After two years in Memphis, I was anxious to move back west, and having spoken spoken with Frank sporadically about The Fontaine Classic. I decided to move to Portland, Ore., and shortly after, Frank made the move also. So we continued where we left off, as a duo. Playing shows around the Northwest and doing mini tours down the West Coast. The Fontaine Classic had played a show at Shine in early 2012 here in Sacramento. I remember really liking the feel of the area, and shortly after, we abandoned the Portland rainy seasons for Sacramento. In 2013, we booked a full US tour, and did 25 dates from California to NYC. I think after that tour I really wanted more members in the band. That tour marks a real divide from the two-piece era up to now, with more members. We have played shows with up to six members on stage at this point.

Noah Villagomez (saxophone) had been playing various Fontaine shows for years. He was in Chico the same time as Frank and I. We would play shows in the Bay Area where Noah used to live, and he would just jump up on stage and play the whole set with us, improvised. I think to this date, those shows in SF were some of the hottest we have ever had. Noah recently moved to Sacramento for love. It was an automatic once he was in the area, and he became a full-time member and now handles managing the group with booking and social media. Phil Norton was introduced to me through a friend. He’s originally from Riverside and has been living in Sacramento for five years now. He joined in 2017 playing on bass. He has been our most consistent and reliable bass player to date, and we love him for it.

I have always tried to have an open-door policy with whoever wants to play in The Fontaine Classic. I think throughout its 9 years of existence, we have had close to 10 players/members.

Tell us about your worst gig.

02.04.19

We played a real dangerous gig in Philadelphia once; there were guns and threatening words. It was in some Irish neighborhood, and they were getting real drunk, real gangster-like, you know? We got up there and did our set and bounced fast. I remember just screaming through the set, it was pretty punk rock. We probably played each song 20 beats per minutes faster than usual. Our manager at the time was with us, he got into a little scramble with the bouncer. And we left quick.

What message do you hope to give with your music?

02.04.19

I think now that the robots are here, and making quite an impression on our social lives, I really want The Fontaine Classic to represent humans.

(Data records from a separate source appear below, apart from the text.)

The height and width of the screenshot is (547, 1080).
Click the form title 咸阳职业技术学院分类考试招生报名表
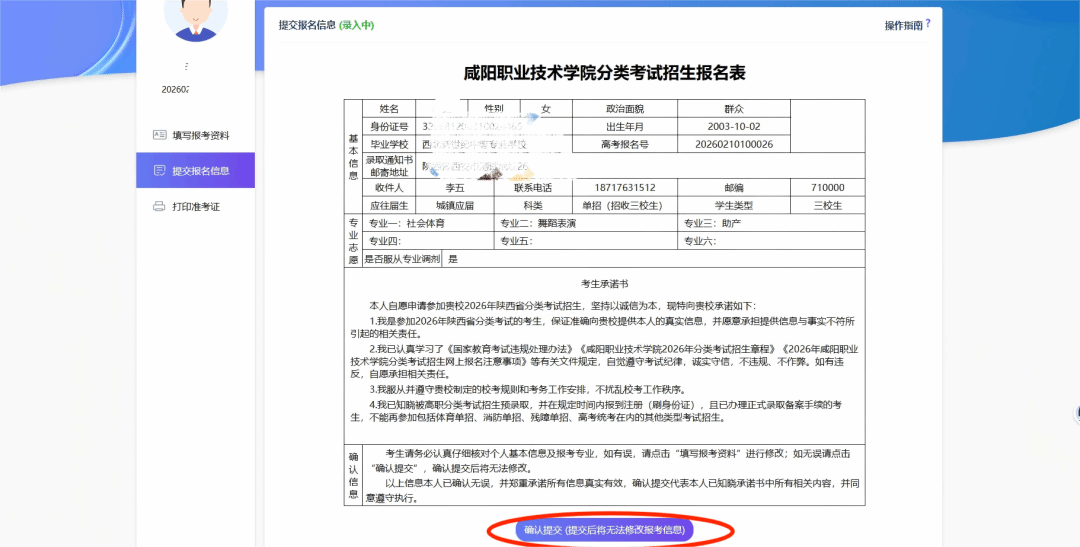[604, 73]
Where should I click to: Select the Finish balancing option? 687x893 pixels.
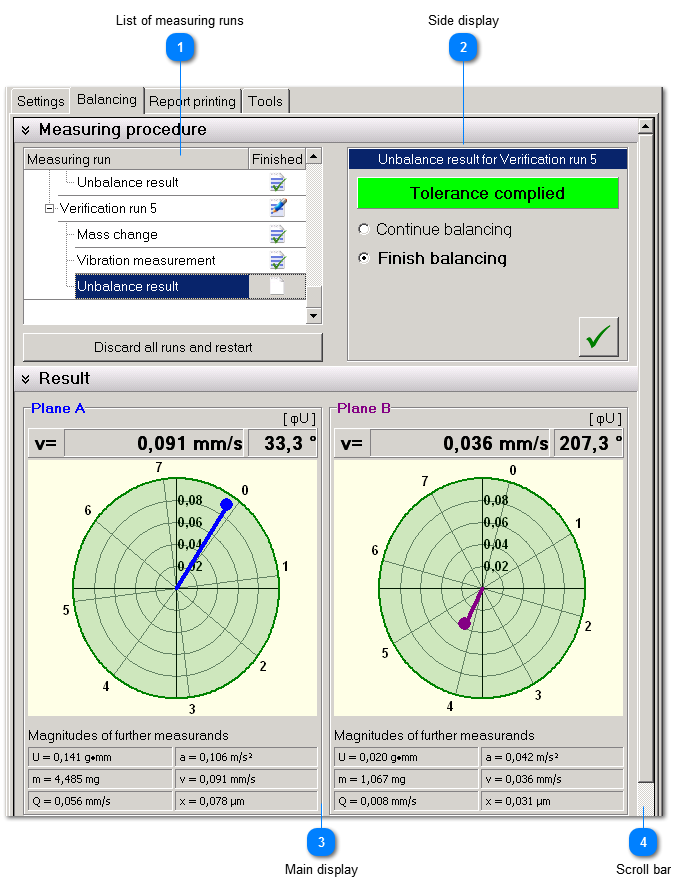364,259
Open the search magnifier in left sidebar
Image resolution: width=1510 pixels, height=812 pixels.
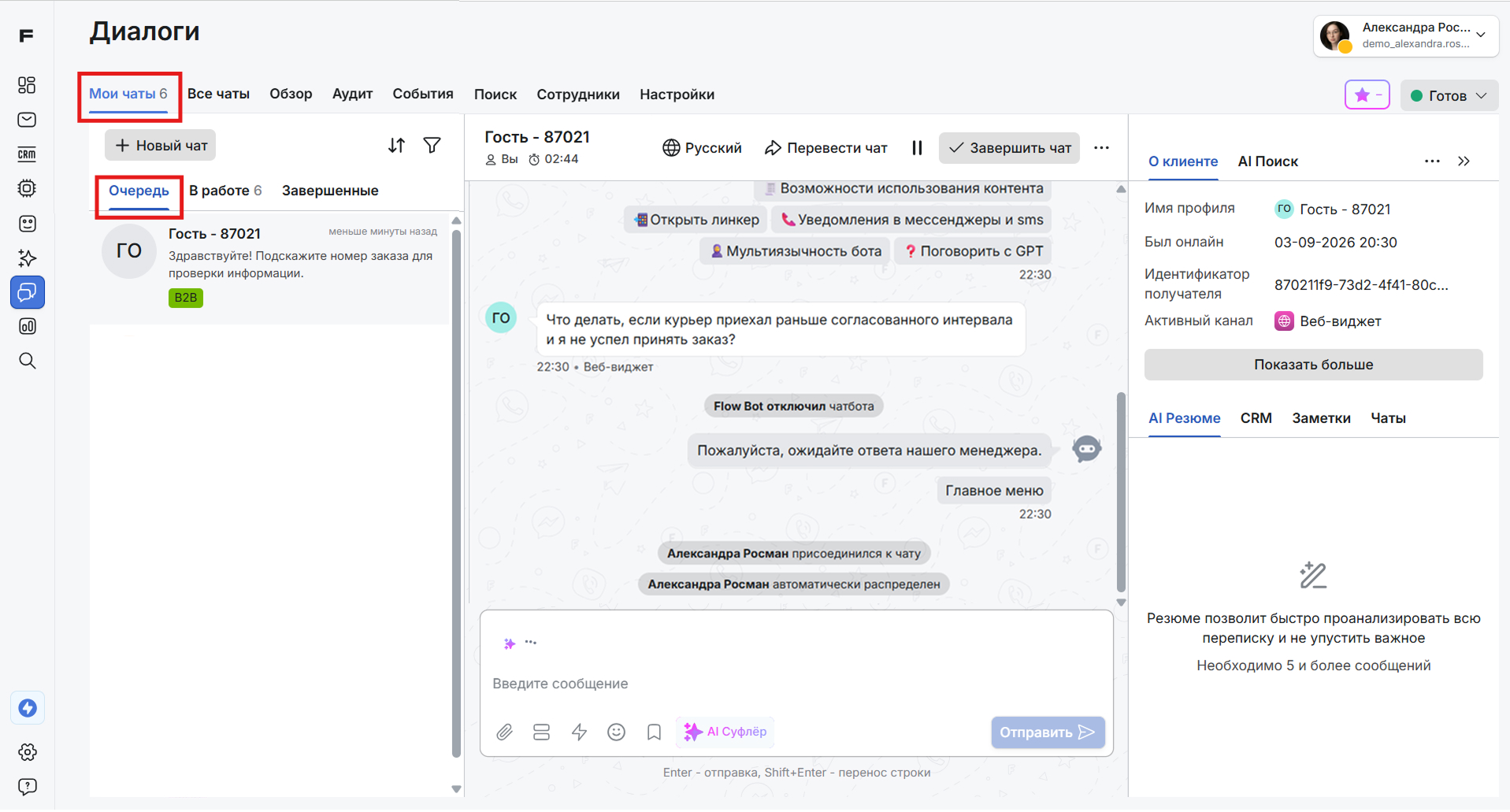pyautogui.click(x=27, y=361)
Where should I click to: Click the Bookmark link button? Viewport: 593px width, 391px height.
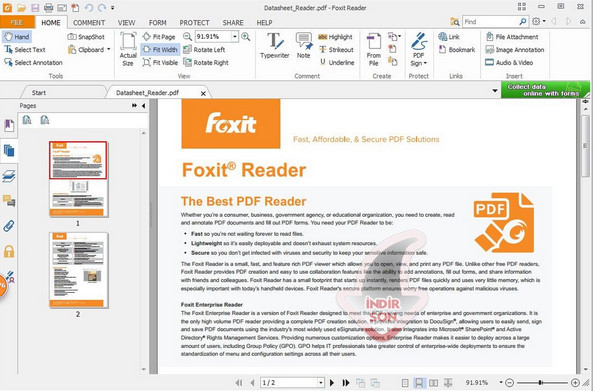(x=457, y=50)
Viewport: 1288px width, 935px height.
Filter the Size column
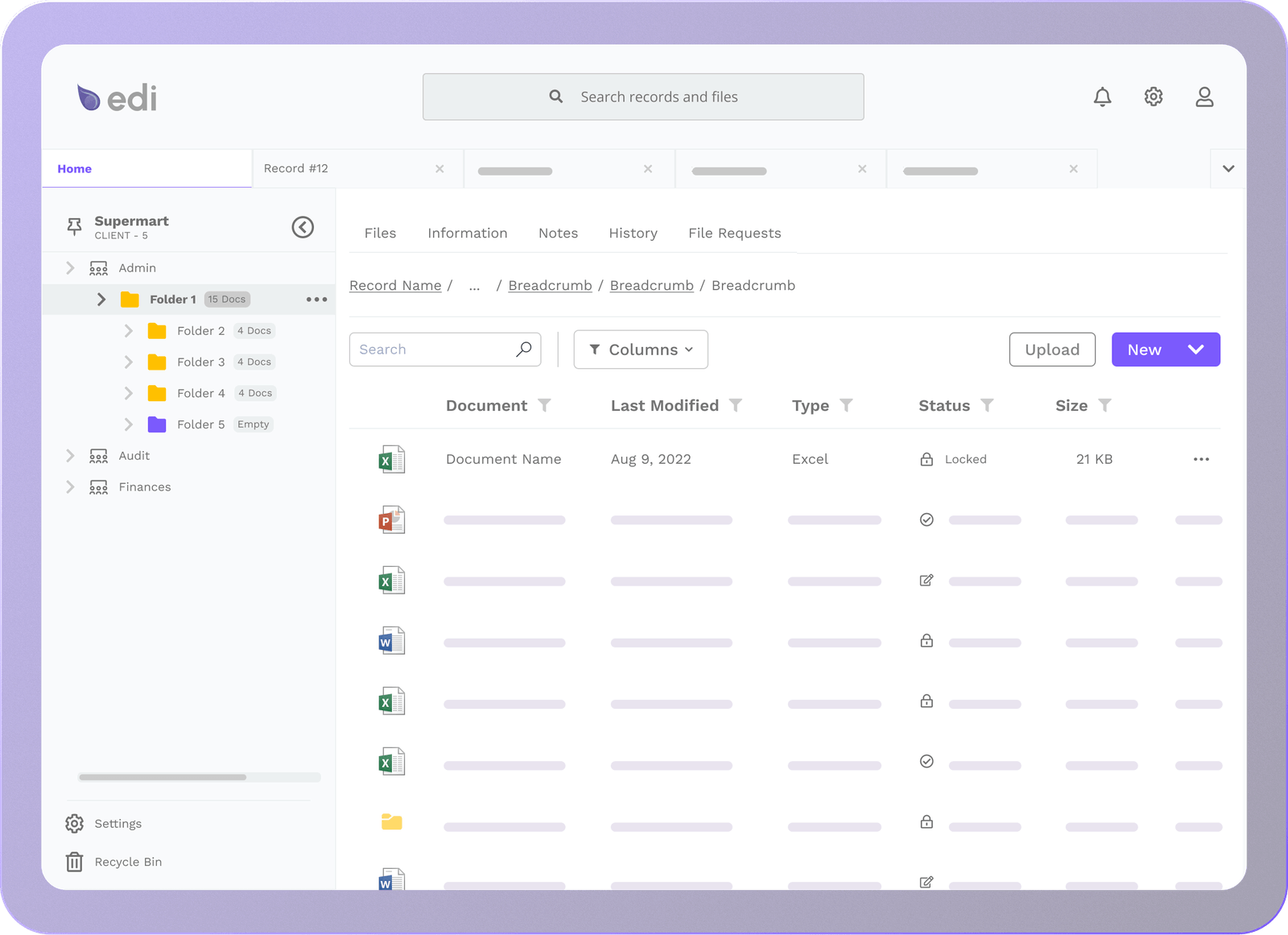[x=1104, y=405]
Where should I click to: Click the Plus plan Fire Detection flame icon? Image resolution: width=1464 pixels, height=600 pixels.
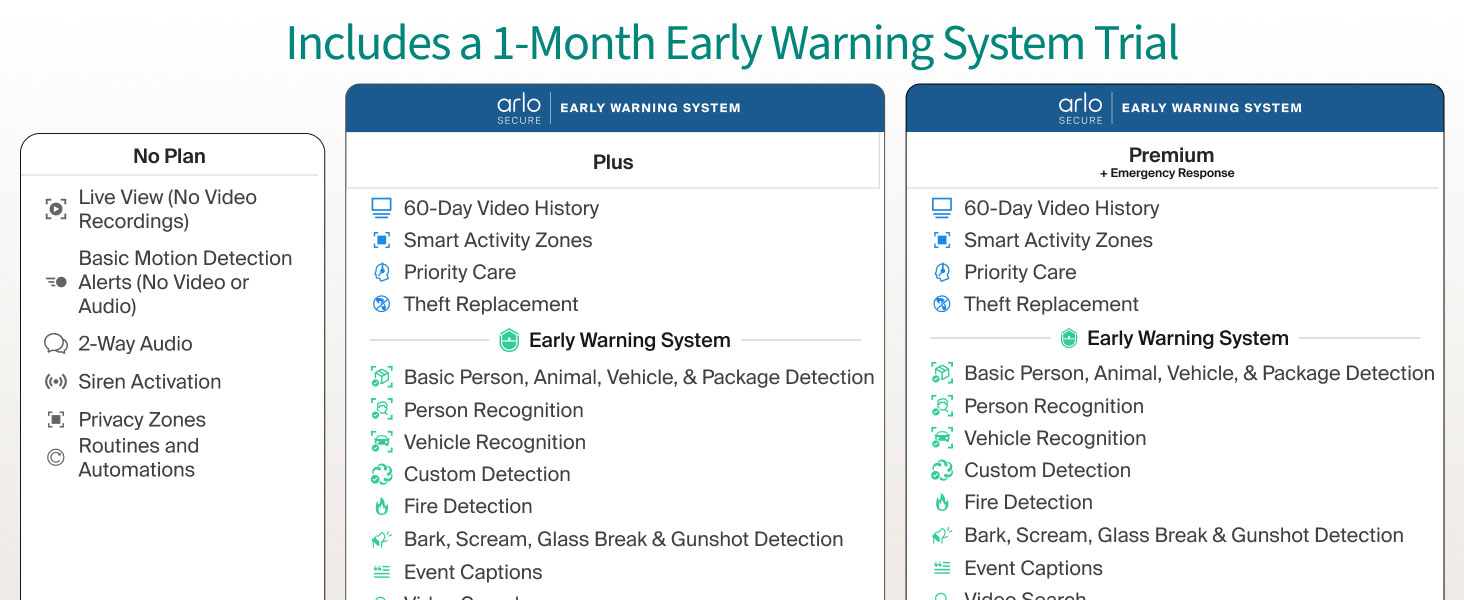pos(381,507)
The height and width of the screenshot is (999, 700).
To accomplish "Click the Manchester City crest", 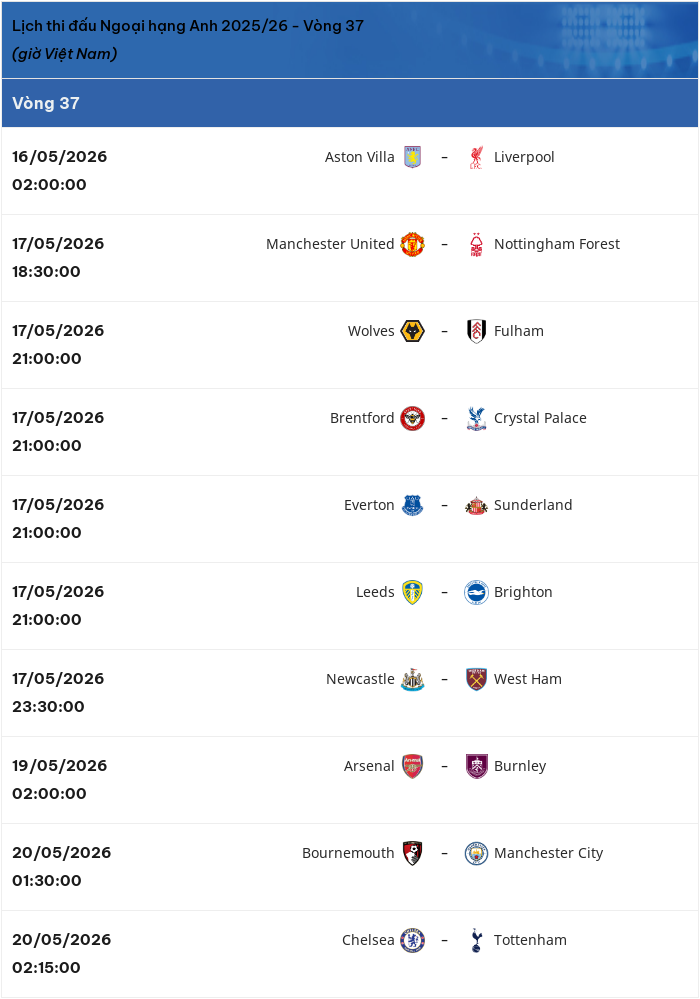I will [476, 853].
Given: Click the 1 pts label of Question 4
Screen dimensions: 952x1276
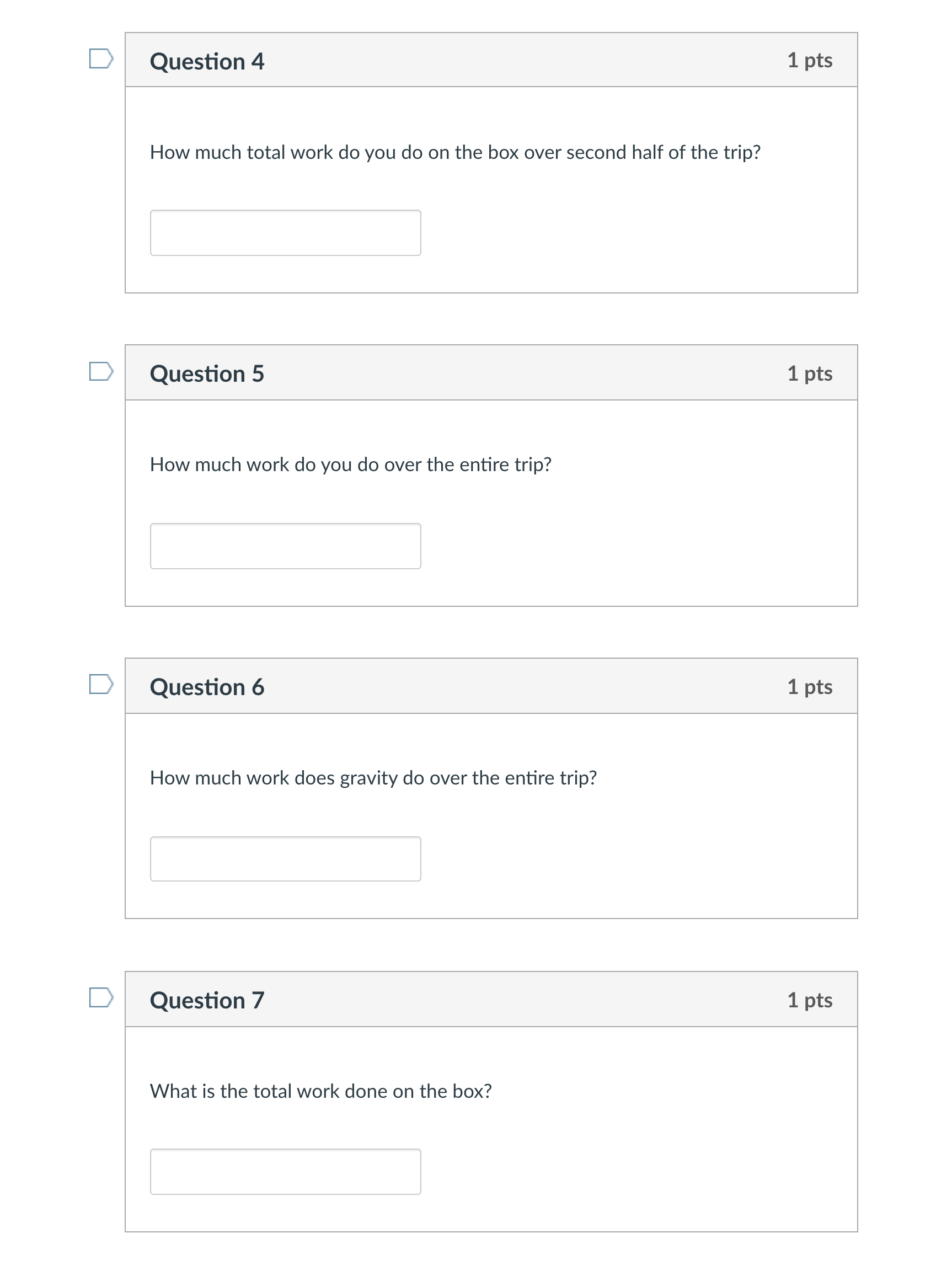Looking at the screenshot, I should (x=810, y=61).
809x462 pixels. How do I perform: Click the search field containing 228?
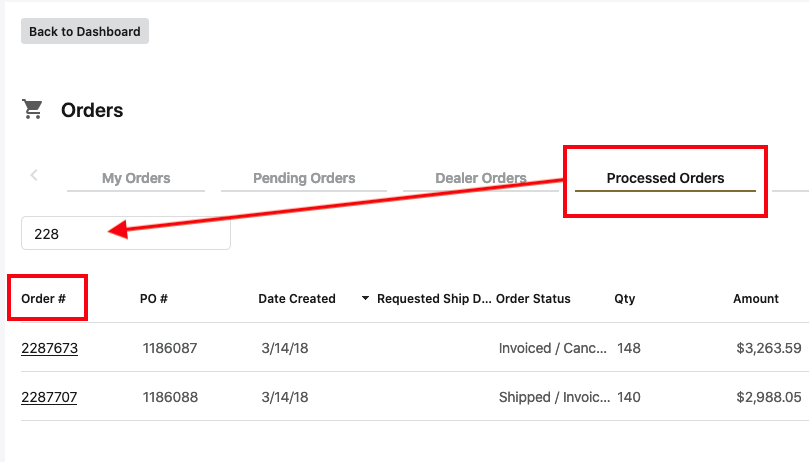point(126,234)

Team human, stay human, humanist, whatever you want to call it. But we really hope that at our live shows, you can come and feel some humans doing human things. Writing music with real stories and emotions and not holding back. Frank would always say "We play the songs we want to play." And I think that’s spot-on.

What's next for the band?

02.04.19

We made a record in October last year. It was out at Prairie Suns Studios with producers and engineers Kyle Biane and Eric Weaver (from LA). We released a single recently titled "Avocados." That song has been a staple during our live shows. A lot of the songs off this new album are very old, I think the song "Pioneer" is almost 8 years old. So it’s good to get a real full-length out that wasn’t produced myself at home. A “real” studio recording, you know? So our plan is to release that album this summer with a big release show. And in April I’ll be going heading down to Joshua Tree to write and record for a new album with Kyle Biane.

What's the story behind the band name?

02.04.19

The house we used to rehearse at had one of those speedometers to tell you how fast your car is going on the front lawn. So occasionally, during music breaks with friends, we would hold foot races. The runner would take off in a dead sprint some yards back, and whoever could get the speedometer to register the highest speed was deemed the winner.

Ron Fontaine was the name of a man from Bakersfield, CA (Tyler Mehlhaff's hometown). He held an annual foot race there, and I used to have all these Ron Fontaine T-shirts. I think my mom ran the race at some point. These shirts, plus our newfound foot racing tradition after practice, somehow evolved into the band name, The Fontaine Classic. Maybe life is one long foot race.

What's your favorite local artist/group?

02.04.19

The Philharmonik, Element Brass Band.

Words to live by?

02.04.19

Don’t underestimate what you’re feeling today.